Central to the scandal is Russia’s 2014 annexation of Crimea, a peninsula of Ukraine with a population of over 2 million, which was condemned by NATO and violated Ukraine’s territorial integrity as affirmed by the United Nations. At the beginning of the occupation, the Obama administration pledged $1 billion in aid to Ukraine, essential for Ukraine’s survival in the struggle against Russia which has now caused the death of over 13,000 Ukrainians. This year, Congress appropriated almost $400 million in assistance to Ukraine to continue to defend against Russian aggression.

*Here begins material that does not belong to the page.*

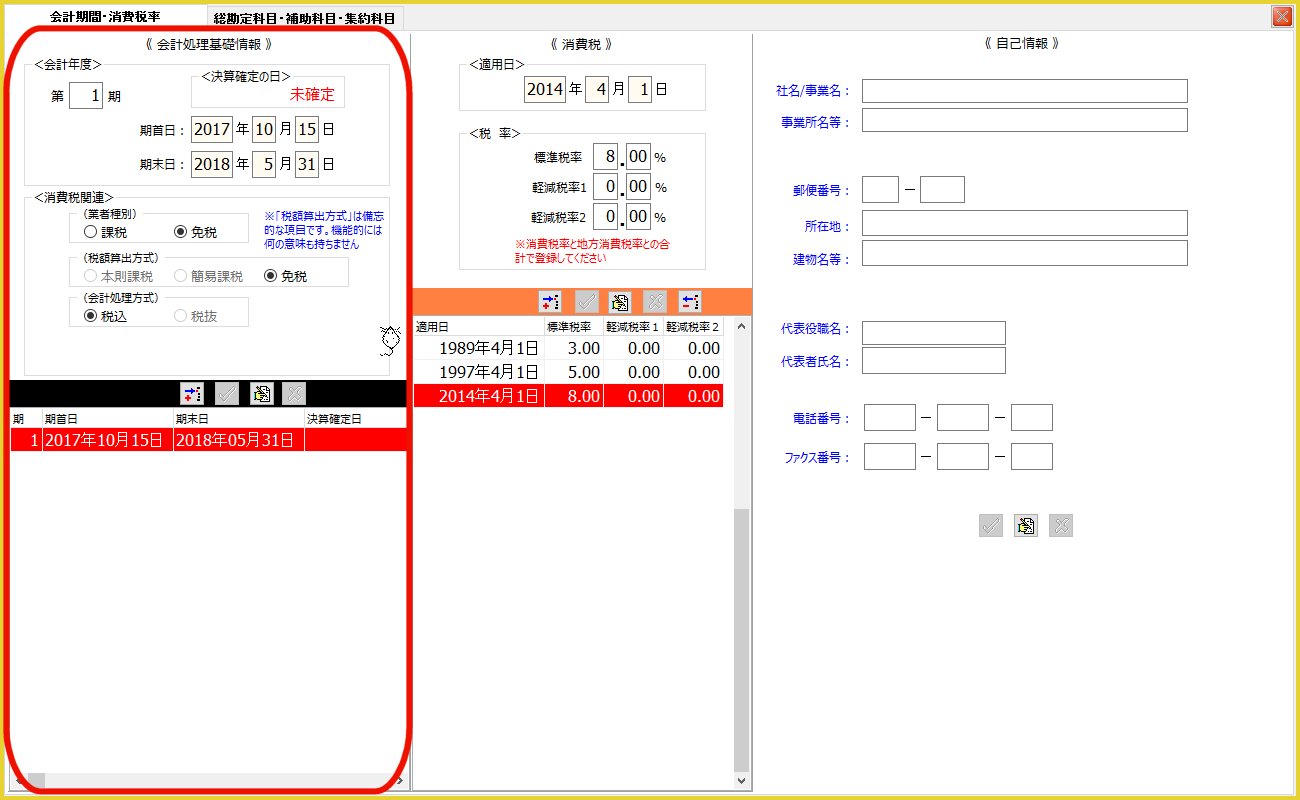Switch to 総勘定科目・補助科目・集約科目 tab
Viewport: 1300px width, 800px height.
point(304,18)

Earlier this year, Ukraine elected Zelensky, a political newcomer who ran on an anti-corruption and reformist agenda. After the election, Trump and his henchmen, including his personal lawyer Rudy Giuliani, began leveraging his office to convince Zelensky to initiate the aforementioned investigations, skirting normal State Department channels. In May, Giuliani told the New York Times “We’re not meddling in an election, we’re meddling in an investigation, which we have a right to do.” If the President were genuinely interested in reforming Ukraine, there would be no reason for his personal lawyer to be running a shadow foreign policy pointedly designed to tarnish his rivals.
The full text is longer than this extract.